The expected output is the complete listing, copied word for word.

::: DATA :::

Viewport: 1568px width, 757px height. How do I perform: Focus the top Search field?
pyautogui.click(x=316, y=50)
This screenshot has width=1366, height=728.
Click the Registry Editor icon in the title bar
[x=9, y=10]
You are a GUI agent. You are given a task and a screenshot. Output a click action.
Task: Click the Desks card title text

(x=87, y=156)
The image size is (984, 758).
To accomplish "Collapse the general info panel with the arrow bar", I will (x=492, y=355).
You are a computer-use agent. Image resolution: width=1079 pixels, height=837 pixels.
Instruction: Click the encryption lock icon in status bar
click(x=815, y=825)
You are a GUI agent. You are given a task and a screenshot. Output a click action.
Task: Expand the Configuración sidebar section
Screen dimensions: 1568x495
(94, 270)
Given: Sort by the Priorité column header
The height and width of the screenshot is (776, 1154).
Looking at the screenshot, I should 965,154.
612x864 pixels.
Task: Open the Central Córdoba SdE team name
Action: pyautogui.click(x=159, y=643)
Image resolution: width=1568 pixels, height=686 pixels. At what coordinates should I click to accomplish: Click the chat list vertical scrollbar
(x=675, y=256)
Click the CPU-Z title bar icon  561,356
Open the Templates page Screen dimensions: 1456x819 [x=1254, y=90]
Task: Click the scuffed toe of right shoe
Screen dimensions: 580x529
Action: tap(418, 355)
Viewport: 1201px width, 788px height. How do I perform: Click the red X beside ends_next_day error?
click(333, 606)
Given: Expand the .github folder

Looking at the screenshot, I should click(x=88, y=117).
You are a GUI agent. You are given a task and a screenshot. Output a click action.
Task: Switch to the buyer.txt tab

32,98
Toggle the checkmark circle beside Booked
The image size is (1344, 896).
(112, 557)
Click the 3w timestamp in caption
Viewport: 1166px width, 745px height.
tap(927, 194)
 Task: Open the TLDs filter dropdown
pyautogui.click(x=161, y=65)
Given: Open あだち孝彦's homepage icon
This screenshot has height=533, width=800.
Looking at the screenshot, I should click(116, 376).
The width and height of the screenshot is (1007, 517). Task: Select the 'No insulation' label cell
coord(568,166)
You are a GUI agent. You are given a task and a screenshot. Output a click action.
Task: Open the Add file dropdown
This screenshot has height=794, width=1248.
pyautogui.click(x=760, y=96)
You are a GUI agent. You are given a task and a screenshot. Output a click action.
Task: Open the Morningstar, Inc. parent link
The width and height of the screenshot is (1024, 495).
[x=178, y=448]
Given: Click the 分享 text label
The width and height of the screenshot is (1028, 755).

:::

TASK RESULT
Viewport: 1568px width, 757px height. How do I perform: Focus the top Search field?
pyautogui.click(x=316, y=50)
This screenshot has width=1366, height=728.
Click the Registry Editor icon in the title bar
[x=9, y=10]
You are a GUI agent. You are given a task and a screenshot. Output a click action.
Task: Click the Desks card title text

(x=87, y=156)
The image size is (984, 758).
To accomplish "Collapse the general info panel with the arrow bar", I will (x=492, y=355).
You are a computer-use agent. Image resolution: width=1079 pixels, height=837 pixels.
Instruction: Click the encryption lock icon in status bar
click(x=815, y=825)
You are a GUI agent. You are given a task and a screenshot. Output a click action.
Task: Expand the Configuración sidebar section
Screen dimensions: 1568x495
(94, 270)
Given: Sort by the Priorité column header
The height and width of the screenshot is (776, 1154).
Looking at the screenshot, I should 965,154.
612x864 pixels.
Task: Open the Central Córdoba SdE team name
Action: pyautogui.click(x=159, y=643)
Image resolution: width=1568 pixels, height=686 pixels. At what coordinates should I click to accomplish: Click the chat list vertical scrollbar
(x=675, y=256)
Click the CPU-Z title bar icon  561,356
Open the Templates page Screen dimensions: 1456x819 [x=1254, y=90]
Task: Click the scuffed toe of right shoe
Screen dimensions: 580x529
Action: tap(418, 355)
Viewport: 1201px width, 788px height. How do I perform: Click the red X beside ends_next_day error?
click(333, 606)
Given: Expand the .github folder

Looking at the screenshot, I should click(x=88, y=117).
You are a GUI agent. You are given a task and a screenshot. Output a click action.
Task: Switch to the buyer.txt tab

32,98
Toggle the checkmark circle beside Booked
The image size is (1344, 896).
(112, 557)
Click the 3w timestamp in caption
Viewport: 1166px width, 745px height.
tap(927, 194)
 Task: Open the TLDs filter dropdown
pyautogui.click(x=161, y=65)
Given: Open あだち孝彦's homepage icon
This screenshot has height=533, width=800.
Looking at the screenshot, I should click(116, 376).
The width and height of the screenshot is (1007, 517). Task: Select the 'No insulation' label cell
coord(568,166)
You are a GUI agent. You are given a task and a screenshot. Output a click action.
Task: Open the Add file dropdown
This screenshot has height=794, width=1248.
pyautogui.click(x=760, y=96)
You are a GUI agent. You are given a task and a screenshot. Output a click action.
Task: Open the Morningstar, Inc. parent link
The width and height of the screenshot is (1024, 495).
[x=178, y=448]
Given: Click the 分享 text label
The width and height of the screenshot is (1028, 755).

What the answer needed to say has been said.